Choughs at RhossiliThese choughs were photographed from inside the lookout by Frank Rott on 7th March 2010.  On two of them the coloured leg rings are visible.  Bob Haycock from the Countryside Council for Wales/Cyngor Cefn Gwlad Cymru was able to identify them from ringing records.

Green/Red (Left); Red/BTO ring (Right) - was ringed as a nestling at a Gower nest-site in May 2004.  Since then there have been sightings on Gower in 2005 and 2006 and also at Ogmore in April 2006.

Blue/Red (Left); Red/BTO (Right) - was ringed as a nestling in South Pembrokeshire, also in May 2004. There were a number of re-sightings in 2005 and in winter 2005/06 in south Pembrokeshire. Then it was seen at Overton Cliff, Gower on 11th August 2007 and it was seen at Broughton Bay, Gower on 23rd October 2007.

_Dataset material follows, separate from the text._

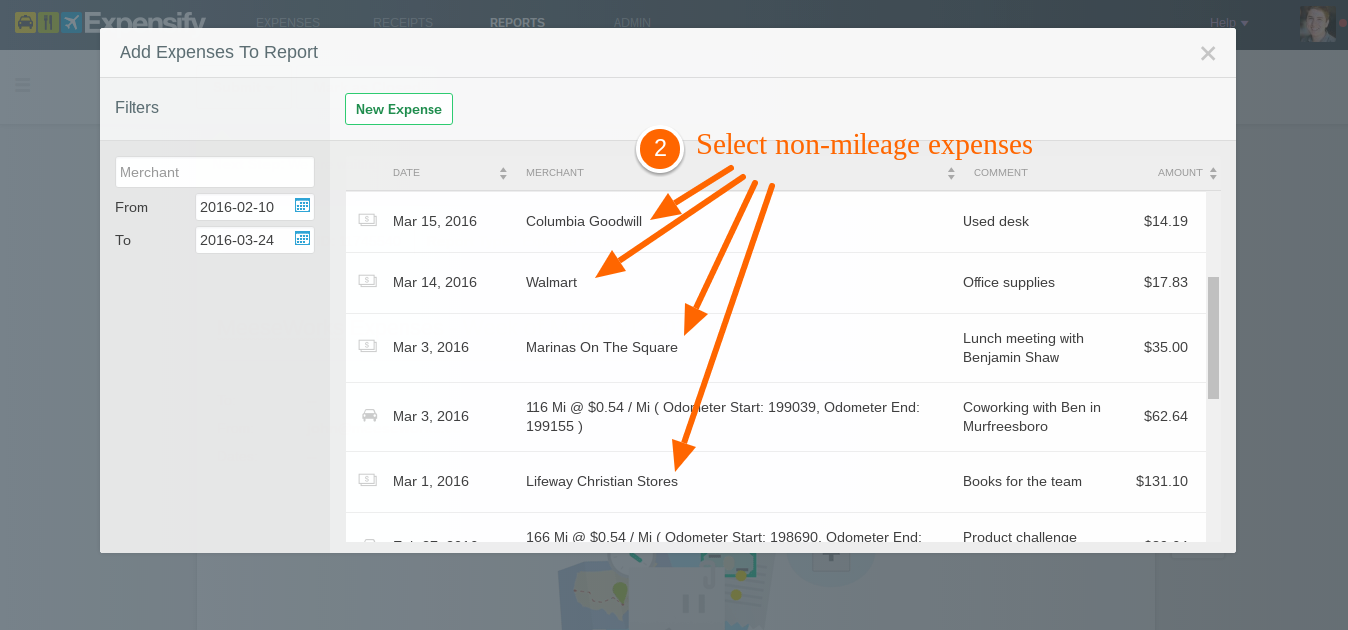The height and width of the screenshot is (630, 1348).
Task: Toggle sorting with the MERCHANT column arrows
Action: 950,172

Siân Musgrave, Head Warden for the National Trust, Gower, commented that the return of breeding choughs to Gower is a real success story.  At one time, the birds were so plentiful that they were sold in bunches of 'billycocks' at Swansea Market for food - difficult to imagine in this day and age.  The decline in numbers may have had something to do with this, together with a rise in the widespread use of pesticides across the country.

Choughs returned to Gower in the late 1990's and bred here in 2000 for the first time.  The first birds were in the Rhossili area where there was plenty of grazing on the cliffs, thanks to the commoners putting their stock out.  The birds bred successfully and the young were colour ringed, to enable us to track the success of the youngsters.

The next couple of years saw an increase in numbers and the birds investigating new areas.  They are now breeding successfully in at least two areas on the south Gower coast and using a variety of areas in between for roosting and feeding.

At Pennard, the commoners have worked closely with the National Trust in order to manage the cliffs specifically to encourage and sustain the chough population.  The cattle are dosed with non ivermectin products and the bracken and scrub on the cliffs controlled to encourage cattle and sheep grazing.  This in turn provides dung, insects and short turf for the choughs and their young.

In the Rhossili area, there is little grazing on the cliffs at certain times of the year due to dog numbers. However, the turf remains short due to people pressure and rabbit grazing.  The choughs take advantage of this but also range widely and feed on other areas which are grazed, such as Rhossili Down and within the Vile field system.

The population remains stable and there are currently around 21 chough to be seen regularly on Gower.  They have also been seen taking a holiday across the water to Brean Down in Somerset, where 7 were photographed all with colour rings identifying them as Gower birds.